Disappear has Scott McNash duetting with guest Julie Lindhome that typifies the anthemic quality of Surrender’s songwriting. Both vocal tracks feel larger than life. The bass is way down in the mix, instead big strings and pads fill out the space between the two vocalists. It’s a great effect. Carefully, Carefully starts from a rolling hi-hat and builds into its big moments, recalling both classic Synthpop and early aughts Emo in the best ways. Not something I thought would mix well, but this is a great cocktail.
Bob Vylan — We Live Here
We Live Here is nineteen minutes of pure ass kicking aggression. Bob Vylan mixes guitar crunch and megaphone vocals reminiscent of classic Crass. There are dashes of grime to make it feel modern. Vylan doesn’t pull punches. Instead of abstract politics, racism, poverty, and England’s self-mythology are taken head-on.

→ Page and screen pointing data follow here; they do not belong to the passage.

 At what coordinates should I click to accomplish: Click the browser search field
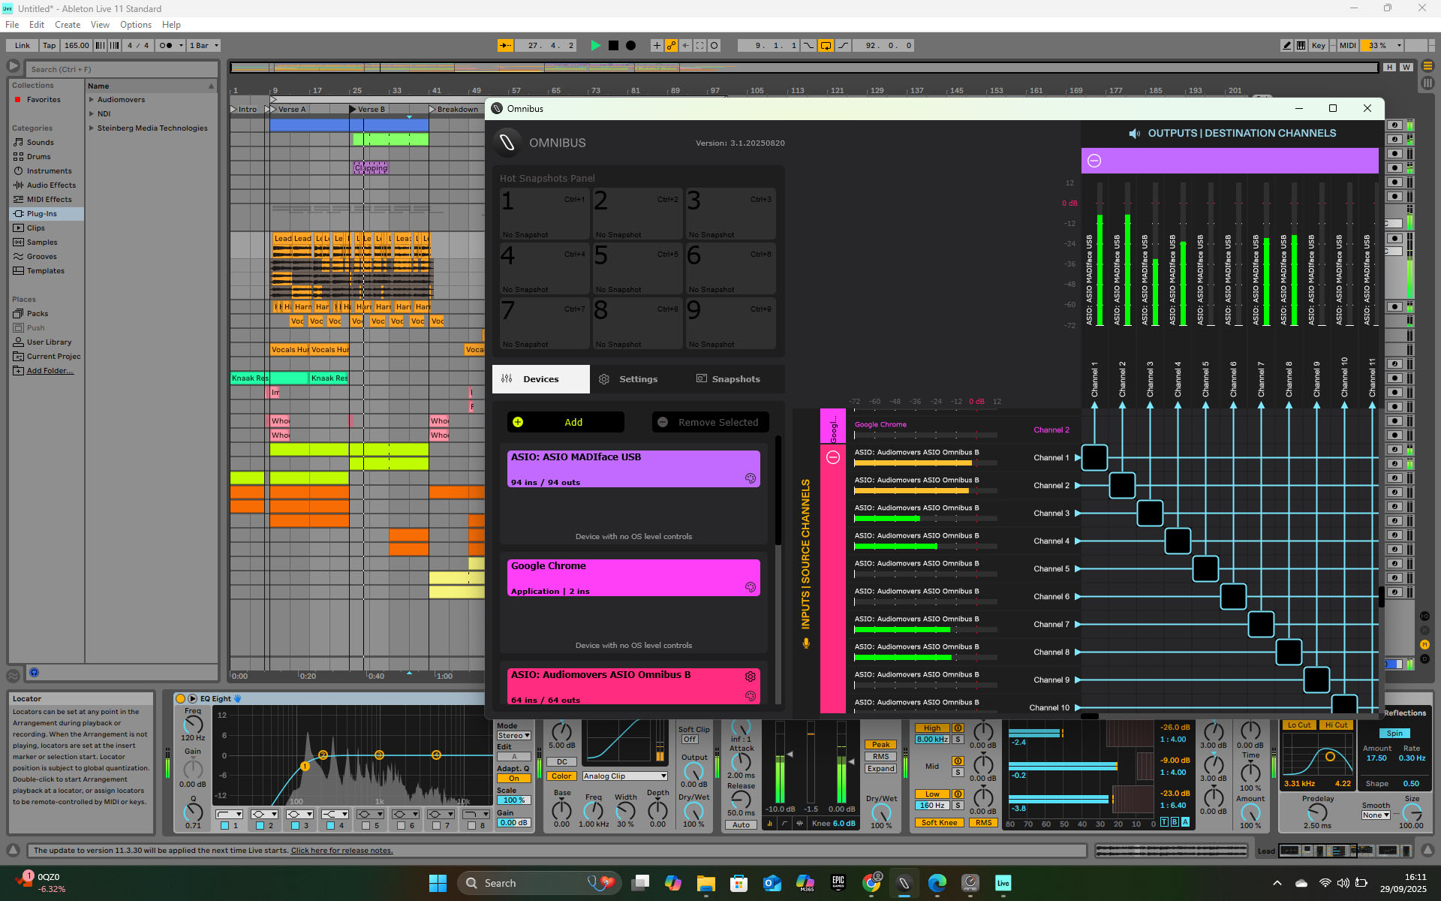click(120, 69)
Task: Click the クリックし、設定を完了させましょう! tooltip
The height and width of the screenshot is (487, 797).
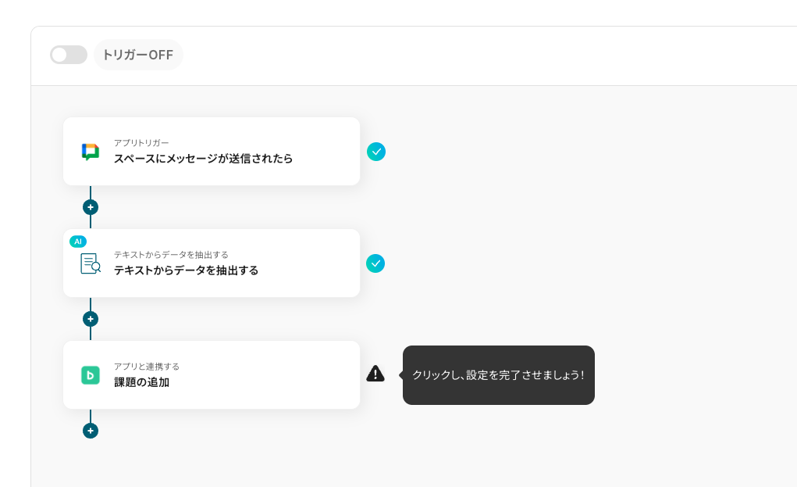Action: click(x=498, y=375)
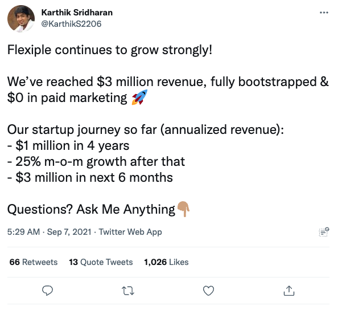Click the pointing-down hand emoji
Viewport: 338px width, 310px height.
pos(183,209)
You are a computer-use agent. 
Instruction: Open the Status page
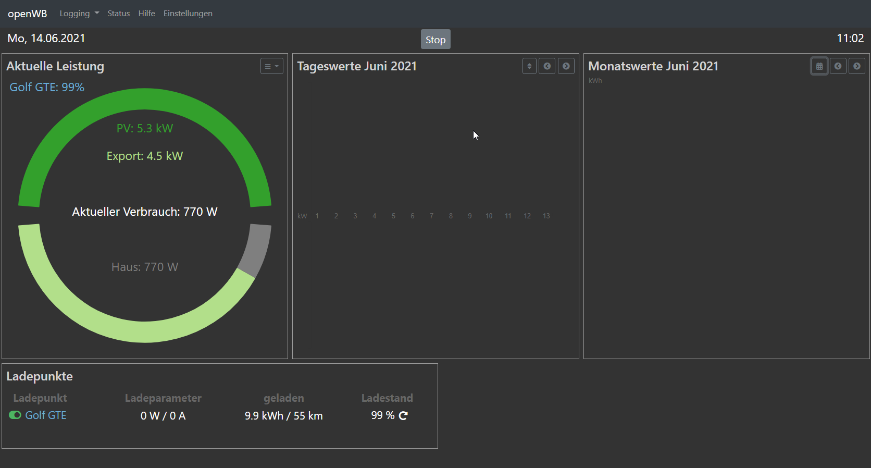[118, 14]
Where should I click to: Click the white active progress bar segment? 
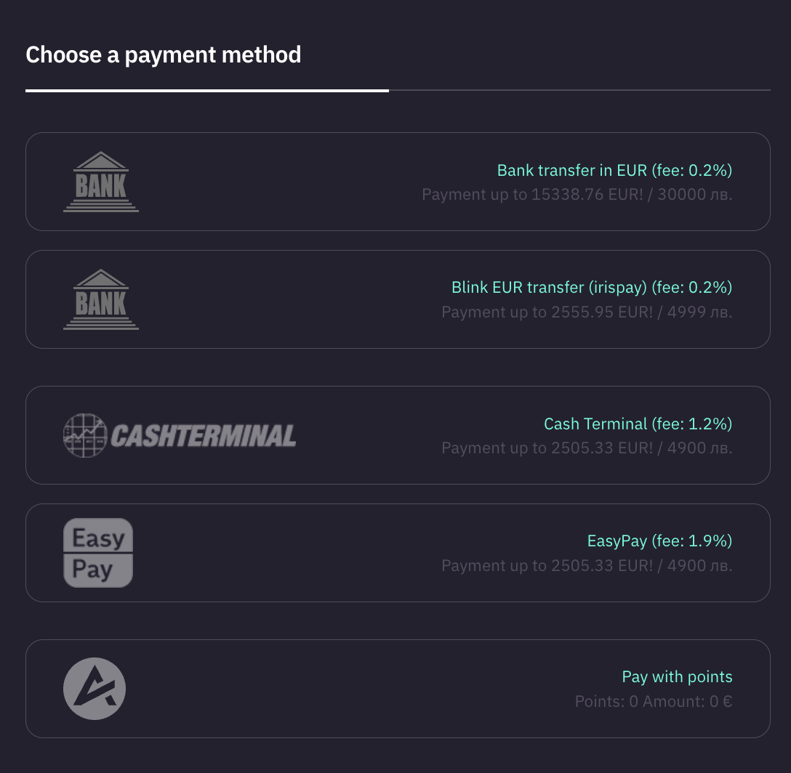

We Live Here is a big fuck you to every racist in England. It’s snotty and thoughtful, and written from personal experience. Save Yourself is a more straightforward hardcore song, complete with a self-empowerment message. A perfect circle pit song, it’s a defiantly raised fist before the album closes on a moment of silence.
Ascending — Istintiva Bellezza
Every second of this record drips with cool. The lyrics are buried in the mix and processed to make them feel detached. I’ll confess to not understand Italian and beyond running the titles through Google Translate, I don’t have much of an idea what any of the songs are actually about. Though David Lace sells the vibe perfectly just through performance alone, there’s great sound design. It’s hard to nail down where this record gets its swagger, but it has a ton.
Come onde neil mare flexes the low-fi analog production work, not only in texture, but also in the layering of the tracks. It builds into a wall of noise, the rest of the song dropping away. L’unica certrezza has an earworm for a bass line, the rest of the track fades in and out around it. Lare’s choices here show off a keen ear for sound design, and an ear for classic electronic music.